▶ **Requirements**: Duplicate every line of the data below without changing a single character.

---------- Entries shown

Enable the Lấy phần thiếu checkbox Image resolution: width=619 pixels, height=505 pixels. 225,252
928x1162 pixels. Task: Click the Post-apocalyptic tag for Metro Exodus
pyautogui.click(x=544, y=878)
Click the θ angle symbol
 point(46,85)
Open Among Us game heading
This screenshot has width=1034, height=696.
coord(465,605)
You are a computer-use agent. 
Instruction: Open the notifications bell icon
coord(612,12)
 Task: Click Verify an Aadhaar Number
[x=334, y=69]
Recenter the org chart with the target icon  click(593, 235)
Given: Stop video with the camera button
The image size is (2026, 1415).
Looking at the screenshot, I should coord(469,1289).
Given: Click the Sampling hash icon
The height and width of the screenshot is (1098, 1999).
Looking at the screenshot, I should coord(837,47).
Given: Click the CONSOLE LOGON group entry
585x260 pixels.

--------------------

▶ **Response to the task**:
Enable the Lấy phần thiếu checkbox Image resolution: width=619 pixels, height=505 pixels. 225,252
928x1162 pixels. Task: Click the Post-apocalyptic tag for Metro Exodus
pyautogui.click(x=544, y=878)
Click the θ angle symbol
 point(46,85)
Open Among Us game heading
This screenshot has width=1034, height=696.
coord(465,605)
You are a computer-use agent. 
Instruction: Open the notifications bell icon
coord(612,12)
 Task: Click Verify an Aadhaar Number
[x=334, y=69]
Recenter the org chart with the target icon  click(593, 235)
Given: Stop video with the camera button
The image size is (2026, 1415).
Looking at the screenshot, I should coord(469,1289).
Given: Click the Sampling hash icon
The height and width of the screenshot is (1098, 1999).
Looking at the screenshot, I should coord(837,47).
Given: Click the CONSOLE LOGON group entry
585x260 pixels.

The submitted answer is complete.